- E queria que eu ficasse, Cristina? - perguntou Henrique, sob o domínio desta impressão.
Cristina não respondeu logo.
- Deixe-me acreditar que sim; é bastante generosa para isso, para não ver partir sem saudade o homem a quem salvou com os seus extremos de irmã. Esta ideia será a minha consolação; deixe-me partir com ela.
- Partir?... Mas... para que há-de partir?
- Então quer que me fique perpetuamente com aquela boa tia Doroteia, cuja vida plácida vim alterar com os meus hábitos cidadãos?
- Pois não lhe custaria ela mesma vê-lo partir?... E depois... que vai fazer para Lisboa? Adoecer outra vez, ou cismar que está doente, que é quase a mesma coisa.
- E dar-me-á sempre a sua amizade se eu ficar?
- Porque havia de lha negar?
- Tempo virá em que outros me disputarão a menor porção de afecto que me conceder, Cristina... e então... então é que eu ficarei mais só do que nunca... ou mais do que nunca sentirei que o estou.
- Anda só, porque quer... Não há tanta gente por esse mundo?
- Então a menina não sabe que se está só mesmo em companhia? Quem está só é a alma. Ai, a alma está só quase sempre!
- Porque quer.
- Porque desconfiou das companhias que se lhe ofereciam, e porque não obteve a que desejava. Além de que há almas tão tristes que intimidam as outras. E a minha é dessas. Ora diga, se eu lhe pedisse para fazer companhia à minha alma, a esta alma melancólica e sombria com que nasci, não hesitaria? Confesse.

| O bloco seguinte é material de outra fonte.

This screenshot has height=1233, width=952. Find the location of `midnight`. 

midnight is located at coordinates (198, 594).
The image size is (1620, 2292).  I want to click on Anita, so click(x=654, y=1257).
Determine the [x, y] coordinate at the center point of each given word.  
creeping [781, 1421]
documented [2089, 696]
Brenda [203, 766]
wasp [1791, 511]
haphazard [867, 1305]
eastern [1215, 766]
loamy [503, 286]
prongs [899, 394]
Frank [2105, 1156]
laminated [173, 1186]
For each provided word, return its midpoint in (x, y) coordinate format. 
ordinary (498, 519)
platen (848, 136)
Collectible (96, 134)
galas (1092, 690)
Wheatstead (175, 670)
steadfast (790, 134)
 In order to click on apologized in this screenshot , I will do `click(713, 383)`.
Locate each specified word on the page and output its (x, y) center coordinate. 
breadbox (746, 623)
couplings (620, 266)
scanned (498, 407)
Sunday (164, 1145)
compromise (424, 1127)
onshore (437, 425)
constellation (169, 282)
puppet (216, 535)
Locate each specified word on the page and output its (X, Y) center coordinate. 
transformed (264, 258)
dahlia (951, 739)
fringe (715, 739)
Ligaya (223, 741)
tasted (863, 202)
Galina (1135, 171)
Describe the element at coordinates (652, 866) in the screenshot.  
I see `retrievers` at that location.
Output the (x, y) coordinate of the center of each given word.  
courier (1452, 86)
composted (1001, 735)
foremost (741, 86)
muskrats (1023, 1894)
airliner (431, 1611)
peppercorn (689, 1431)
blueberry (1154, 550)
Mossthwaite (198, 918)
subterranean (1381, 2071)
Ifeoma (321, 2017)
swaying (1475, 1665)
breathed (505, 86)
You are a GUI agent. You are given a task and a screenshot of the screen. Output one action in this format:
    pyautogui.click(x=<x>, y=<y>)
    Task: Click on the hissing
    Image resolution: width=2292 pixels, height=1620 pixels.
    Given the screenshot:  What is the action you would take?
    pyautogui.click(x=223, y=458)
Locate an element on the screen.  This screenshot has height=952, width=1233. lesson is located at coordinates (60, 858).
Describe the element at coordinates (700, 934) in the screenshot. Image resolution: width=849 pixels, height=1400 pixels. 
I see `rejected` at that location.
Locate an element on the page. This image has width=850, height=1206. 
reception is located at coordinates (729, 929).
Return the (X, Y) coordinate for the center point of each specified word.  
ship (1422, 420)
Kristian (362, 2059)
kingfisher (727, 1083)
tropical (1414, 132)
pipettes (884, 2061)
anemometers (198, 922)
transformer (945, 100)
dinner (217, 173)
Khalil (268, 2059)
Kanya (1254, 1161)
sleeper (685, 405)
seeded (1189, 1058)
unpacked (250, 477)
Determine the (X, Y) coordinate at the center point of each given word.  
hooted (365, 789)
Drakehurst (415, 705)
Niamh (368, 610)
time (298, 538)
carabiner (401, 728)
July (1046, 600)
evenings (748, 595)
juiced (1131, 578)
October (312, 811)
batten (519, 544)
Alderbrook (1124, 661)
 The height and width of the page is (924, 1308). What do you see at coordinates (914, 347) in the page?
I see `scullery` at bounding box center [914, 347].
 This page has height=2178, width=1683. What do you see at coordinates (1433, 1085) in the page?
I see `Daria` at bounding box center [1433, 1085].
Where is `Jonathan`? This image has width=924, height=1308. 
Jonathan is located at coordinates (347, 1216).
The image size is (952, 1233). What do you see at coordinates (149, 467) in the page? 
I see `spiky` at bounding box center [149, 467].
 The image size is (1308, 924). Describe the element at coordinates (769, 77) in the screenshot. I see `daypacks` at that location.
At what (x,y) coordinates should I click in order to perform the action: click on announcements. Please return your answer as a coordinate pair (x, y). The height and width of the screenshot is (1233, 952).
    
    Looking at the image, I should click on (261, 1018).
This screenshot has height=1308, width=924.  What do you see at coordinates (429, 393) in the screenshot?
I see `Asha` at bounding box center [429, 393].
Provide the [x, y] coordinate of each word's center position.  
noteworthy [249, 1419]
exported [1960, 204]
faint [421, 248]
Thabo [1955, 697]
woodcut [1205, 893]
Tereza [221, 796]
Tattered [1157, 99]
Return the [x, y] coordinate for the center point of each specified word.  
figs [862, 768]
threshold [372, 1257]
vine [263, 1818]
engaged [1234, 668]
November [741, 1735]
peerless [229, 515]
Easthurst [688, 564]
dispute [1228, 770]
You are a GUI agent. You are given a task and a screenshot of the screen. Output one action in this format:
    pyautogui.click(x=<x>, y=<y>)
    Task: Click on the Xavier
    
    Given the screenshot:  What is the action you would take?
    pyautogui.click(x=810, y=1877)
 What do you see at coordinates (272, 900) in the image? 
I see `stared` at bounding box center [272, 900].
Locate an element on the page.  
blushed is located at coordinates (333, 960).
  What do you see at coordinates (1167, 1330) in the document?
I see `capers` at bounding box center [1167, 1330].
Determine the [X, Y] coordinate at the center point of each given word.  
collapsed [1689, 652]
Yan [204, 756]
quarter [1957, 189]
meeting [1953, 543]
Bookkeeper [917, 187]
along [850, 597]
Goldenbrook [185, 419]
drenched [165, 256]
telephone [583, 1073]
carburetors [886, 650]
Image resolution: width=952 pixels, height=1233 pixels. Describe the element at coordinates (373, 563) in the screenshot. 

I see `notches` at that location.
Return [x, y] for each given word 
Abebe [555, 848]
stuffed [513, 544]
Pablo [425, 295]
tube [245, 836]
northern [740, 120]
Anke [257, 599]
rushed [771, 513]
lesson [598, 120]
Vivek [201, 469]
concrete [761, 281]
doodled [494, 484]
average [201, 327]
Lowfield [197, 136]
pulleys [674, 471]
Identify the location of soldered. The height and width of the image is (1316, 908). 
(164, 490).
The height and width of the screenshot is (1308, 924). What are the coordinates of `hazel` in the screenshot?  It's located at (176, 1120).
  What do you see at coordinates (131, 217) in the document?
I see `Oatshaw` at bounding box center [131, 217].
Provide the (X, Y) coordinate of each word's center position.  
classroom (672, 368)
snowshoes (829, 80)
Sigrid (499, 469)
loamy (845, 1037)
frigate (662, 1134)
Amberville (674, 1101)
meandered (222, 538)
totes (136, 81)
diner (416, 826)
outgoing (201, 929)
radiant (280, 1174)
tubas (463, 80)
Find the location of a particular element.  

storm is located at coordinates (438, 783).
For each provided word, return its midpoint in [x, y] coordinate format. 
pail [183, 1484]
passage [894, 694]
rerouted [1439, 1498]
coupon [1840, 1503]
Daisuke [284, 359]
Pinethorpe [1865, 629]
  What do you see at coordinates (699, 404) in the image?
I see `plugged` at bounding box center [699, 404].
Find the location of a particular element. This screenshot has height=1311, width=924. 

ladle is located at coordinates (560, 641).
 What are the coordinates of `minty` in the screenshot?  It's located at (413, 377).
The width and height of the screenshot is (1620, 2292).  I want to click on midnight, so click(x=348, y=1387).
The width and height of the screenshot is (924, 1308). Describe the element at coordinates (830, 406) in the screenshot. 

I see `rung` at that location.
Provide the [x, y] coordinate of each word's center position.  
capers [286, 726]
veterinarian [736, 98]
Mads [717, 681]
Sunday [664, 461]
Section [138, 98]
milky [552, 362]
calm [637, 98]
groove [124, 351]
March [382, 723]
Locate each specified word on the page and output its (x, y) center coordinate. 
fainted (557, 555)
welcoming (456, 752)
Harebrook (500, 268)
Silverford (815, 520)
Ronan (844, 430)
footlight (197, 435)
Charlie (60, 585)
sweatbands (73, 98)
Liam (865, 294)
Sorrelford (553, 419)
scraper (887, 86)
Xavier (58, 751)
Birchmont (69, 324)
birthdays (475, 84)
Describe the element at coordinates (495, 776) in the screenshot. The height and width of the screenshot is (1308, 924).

Depois de um momento de silêncio e hesitação, Cristina respondeu:
- Se a companhia da minha fosse bastante para desfazer essa tristeza...
- Concedia-ma?
- E porque havia de negar-lha?
Henrique tomou-lhe a mão, apaixonado.
- Cristina, sabe que essas palavras podem fazer-me conceber loucuras? Se o meu coração é tão ousado.